You may have read about it already — the next global ransomware attack is projected to cost almost two billion dollars. There are also reports claiming this attack will likely exploit cyber-weapons from the U.S. government. Both of these claims are frightening and generating public concern. It is because of this concern, I decided to address this topic — but likely not how you will read about it elsewhere.
This is Old News
For those who don’t know, there have already been global ransomware attacks. The first, deemed WannaCry, exploited EternalBlue, vulnerabilities known by the NSA to use as a “cyber-weapon”. The total costs associated with WannaCry reached approximately $4 billion. To be fair, that’s a far reach from the projected $193 billion of the next attack. However, hackers have continued to advance their attack methods since WannaCry was released, meaning it’s not unrealistic to expect a higher financial loss for future attacks.
The Next Attack
Experts have suggested the next global ransomware attack will be sent via email. The victim would then open the email and click on the attachment. Upon clicking on the malicious attachment, the user would begin installing the malware. Sound familiar? It should — most ransomware attacks are distributed in this exact same manner. Again, this is not new news.

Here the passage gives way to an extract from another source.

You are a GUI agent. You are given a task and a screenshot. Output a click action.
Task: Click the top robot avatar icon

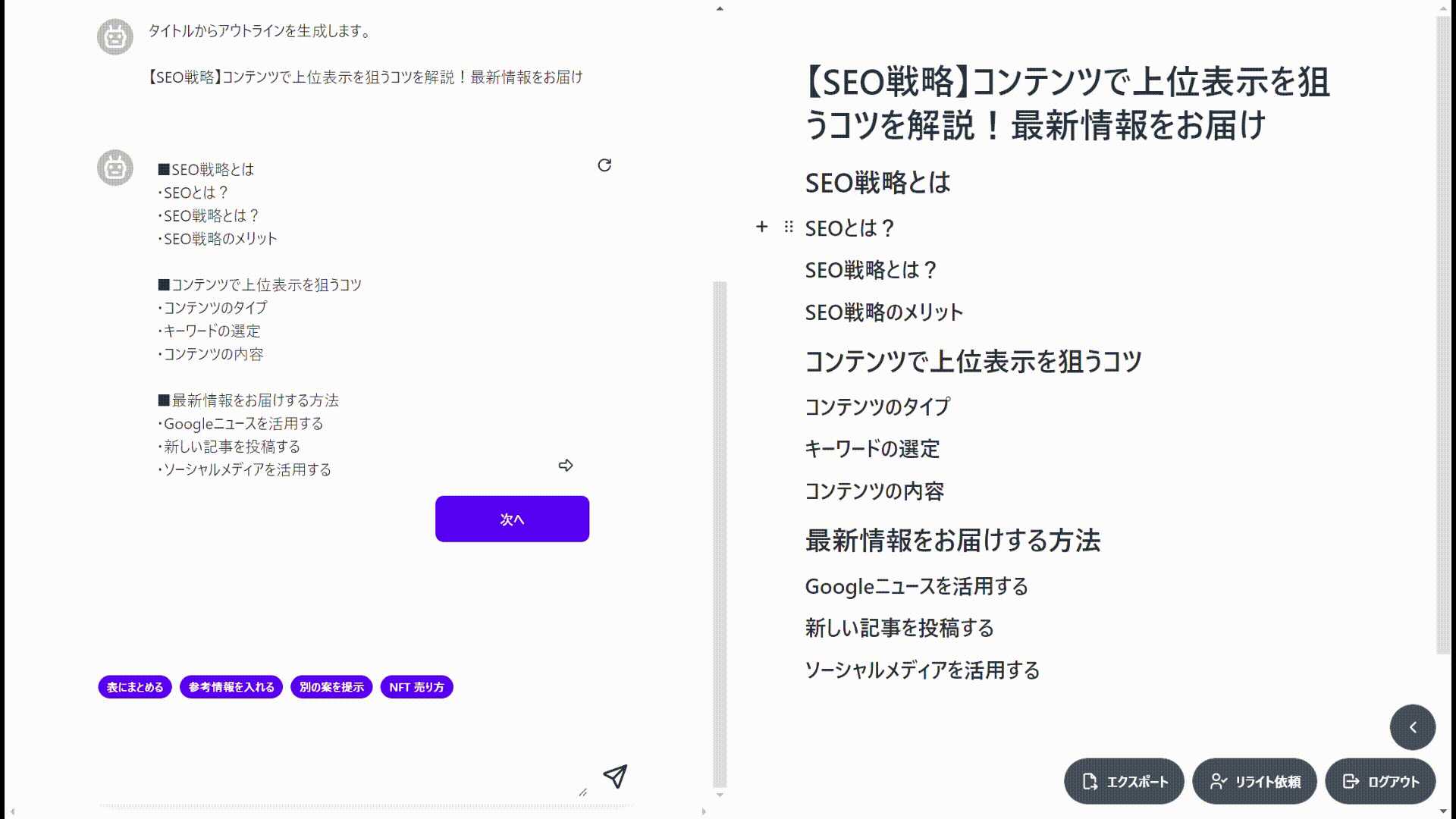[115, 36]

One of the bigger fears generated with this projected attack is the malicious email spreading through the contact list of the original victim. This in itself could be incredibly problematic, as it would allow for the ransomware to spread at an epidemic level. Think about this for one second. You get an email, and once you open it, it gets redistributed to all of your contacts. If only a fraction of them open it, it will still continue to spread to all of their contacts, and so on. This is a big, scary problem — but far from new news. Cyber attacks have used this method of distribution before.
Silver Lining
Although there may be another global attack in the works, it’s not projected to use a new, never before seen way, to infect users. This is good, considering there is a way to prevent this form of malicious attack. To avoid infection, use of an application whitelist. A whitelist will only allow for known, safe programs to execute. Therefore, the malicious attachment would not download to the device, nor would it have the opportunity to spread throughout the network if this was in a business setting. Again, this isn’t new news. Several major government entities have encouraged the use of application whitelisting to keep data and devices secure from modern cyber threats. You may have even heard about application whitelisting in our blogs before! 🙂
Conclusion
Global ransomware attacks have already occurred. These attacks also used malicious emails to distribute ransomware. Historically, malicious emails have also spread throughout victim’s contact lists — not always, but it has happened. None of these threats are new. Analysts are merely theorizing how the hackers could successfully execute another global attack by pairing the latter two.
The best method to prevent falling victim, application whitelisting, is also not a new theory. However, now that users know the potential damages of the next global cyber attack, they may be more apt to focus on a preventative approach. So our question is, now that you know what may be coming – what are you going to do about it?